From the entries below, reproduce exactly the lines from the one with "Click the green element icon beside Amt" through the one with "The width and height of the screenshot is (898, 746).", both included, without images.

Screenshot grounding data:
=== Begin Enclosure ===

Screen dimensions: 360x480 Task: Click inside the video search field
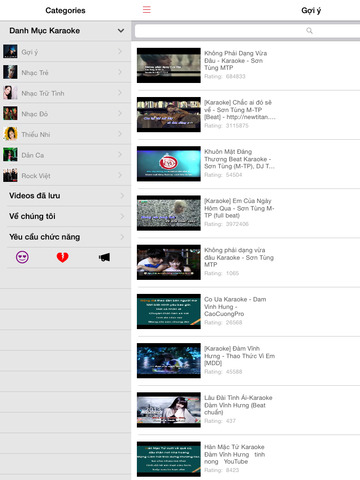[x=247, y=31]
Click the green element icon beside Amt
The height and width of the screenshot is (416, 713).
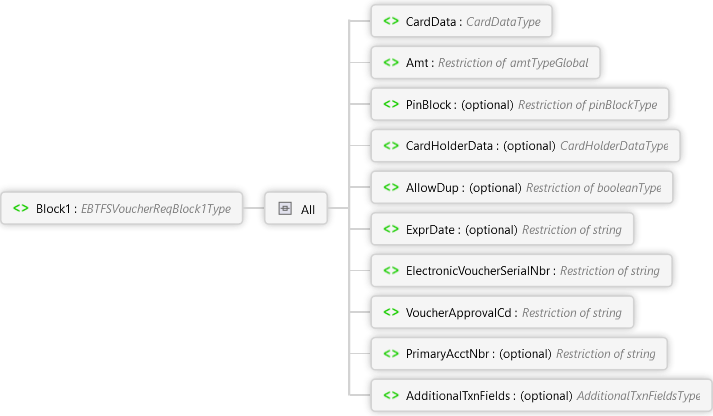pos(390,63)
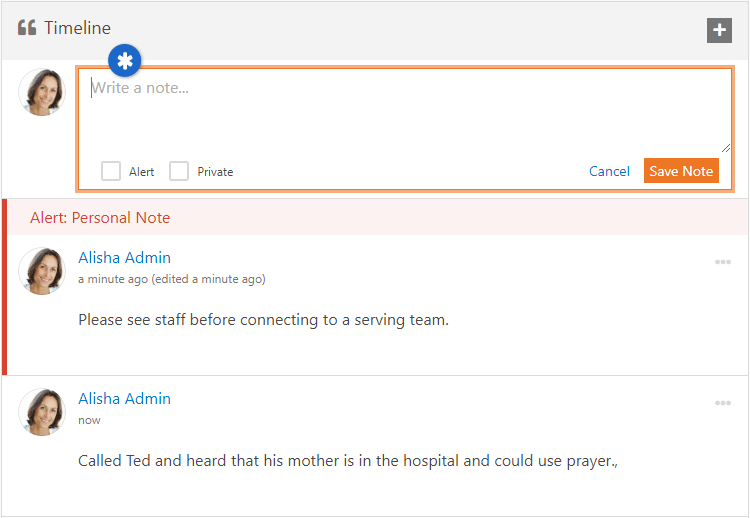750x518 pixels.
Task: Focus the Write a note text area
Action: coord(405,111)
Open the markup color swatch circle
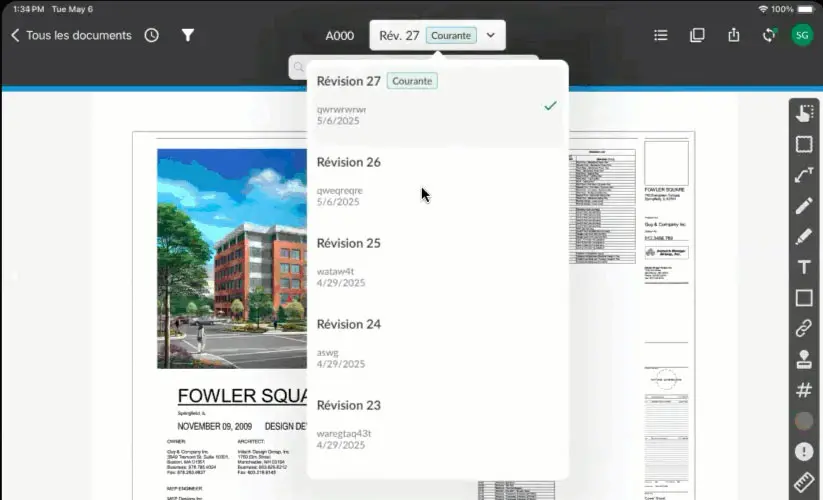Screen dimensions: 823x500 tap(804, 421)
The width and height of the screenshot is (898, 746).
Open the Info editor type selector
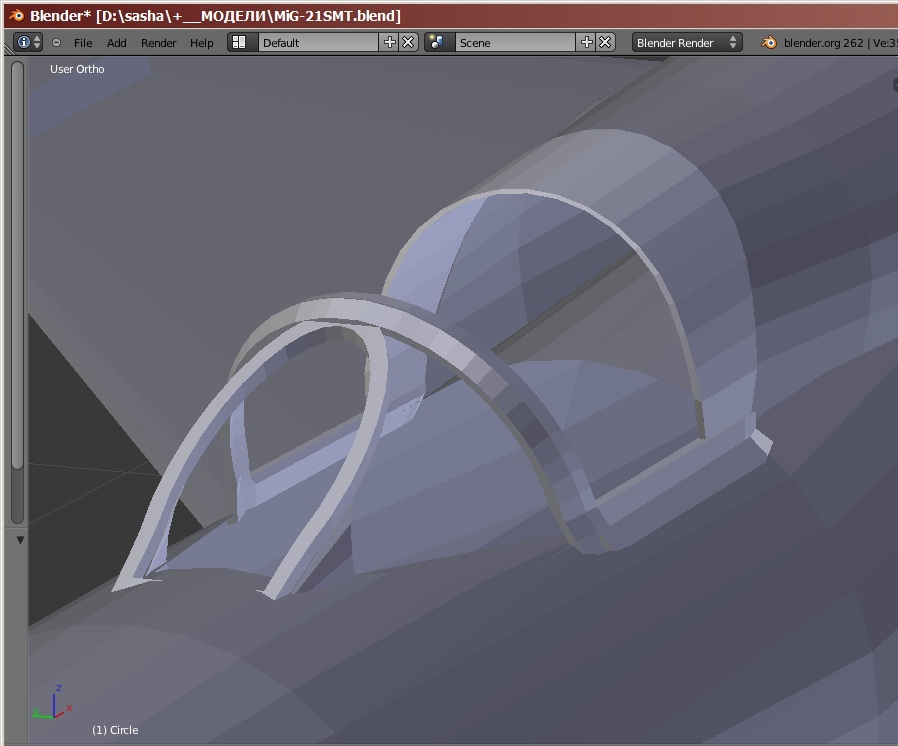[x=28, y=42]
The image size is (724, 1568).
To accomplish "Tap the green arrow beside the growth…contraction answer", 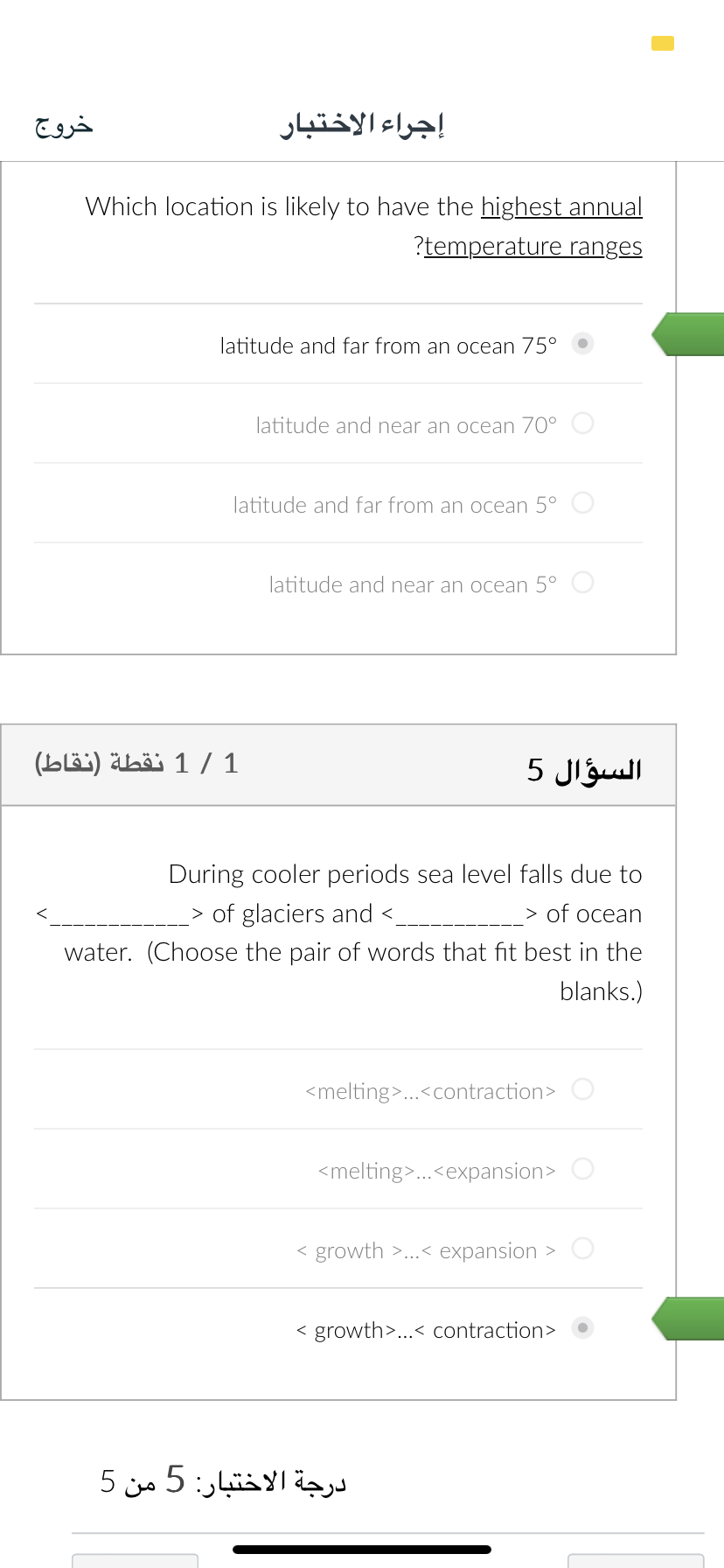I will click(688, 1319).
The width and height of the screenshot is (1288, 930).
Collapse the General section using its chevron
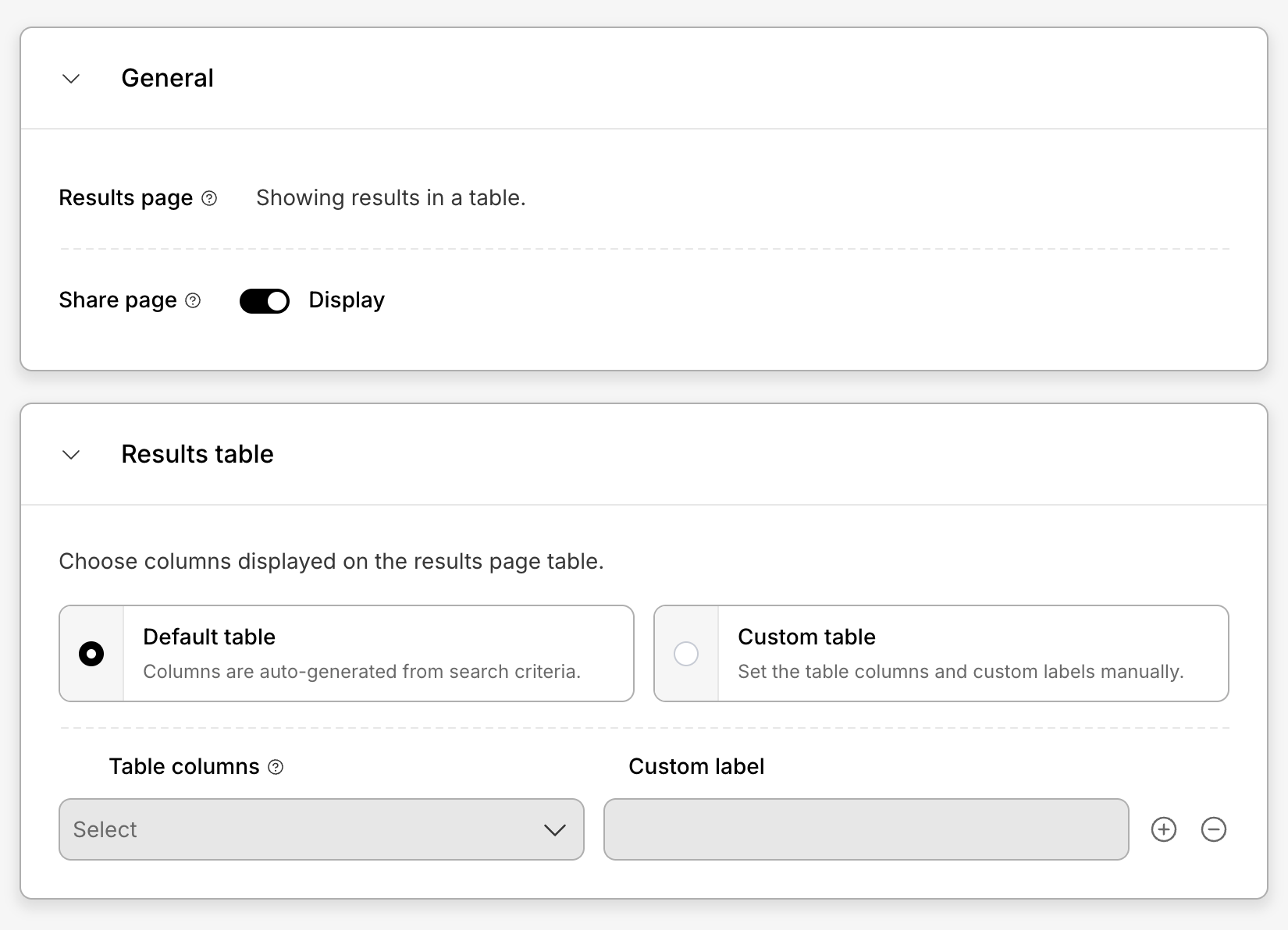click(x=71, y=79)
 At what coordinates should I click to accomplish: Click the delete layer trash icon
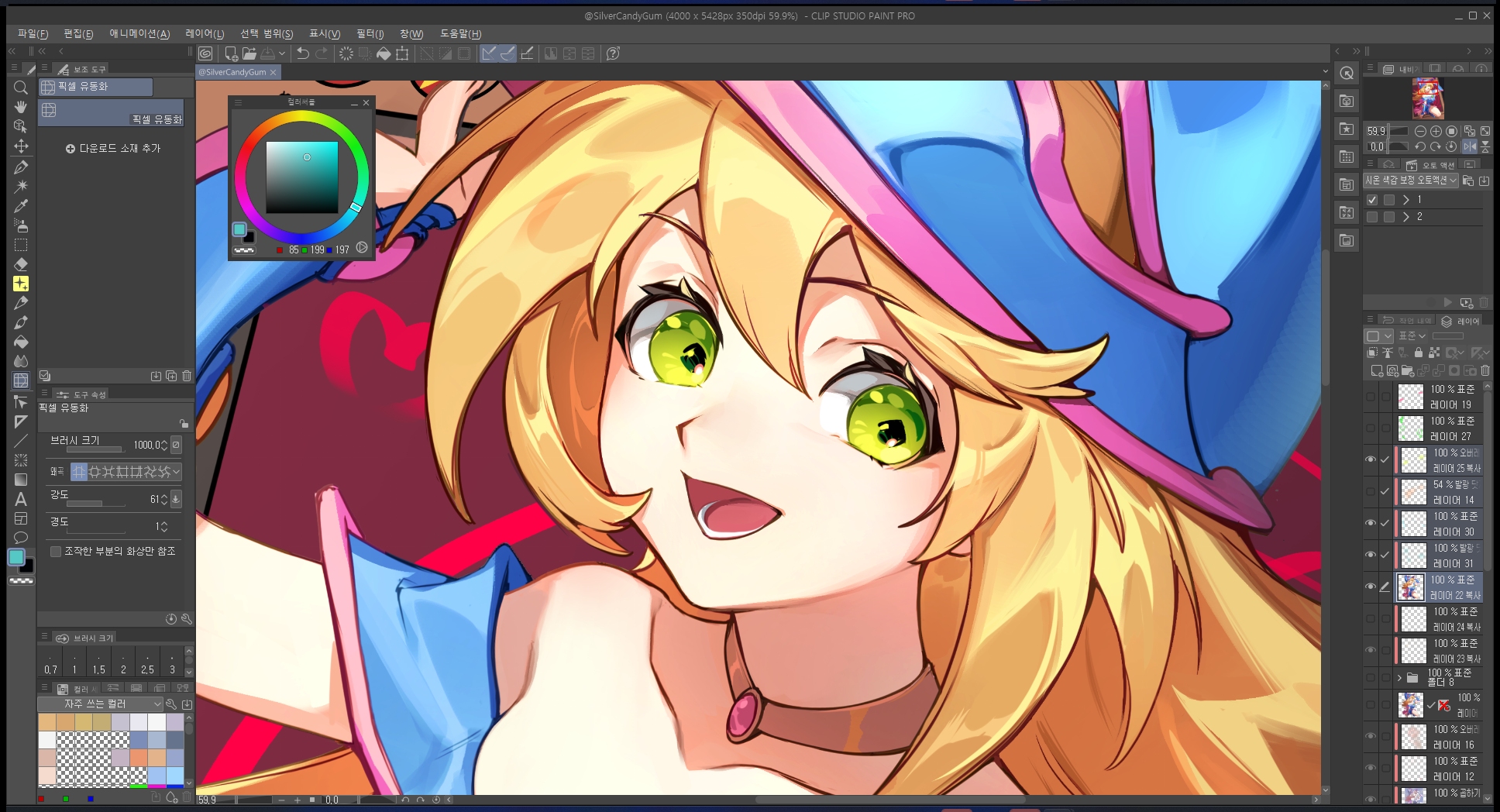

=== End Enclosure ===

# Response to the exercise
Click the green element icon beside Amt
The height and width of the screenshot is (416, 713).
pos(390,63)
750x518 pixels.
Task: Focus the Write a note text area
Action: coord(405,111)
Open the markup color swatch circle
Screen dimensions: 823x500 tap(804, 421)
The width and height of the screenshot is (898, 746).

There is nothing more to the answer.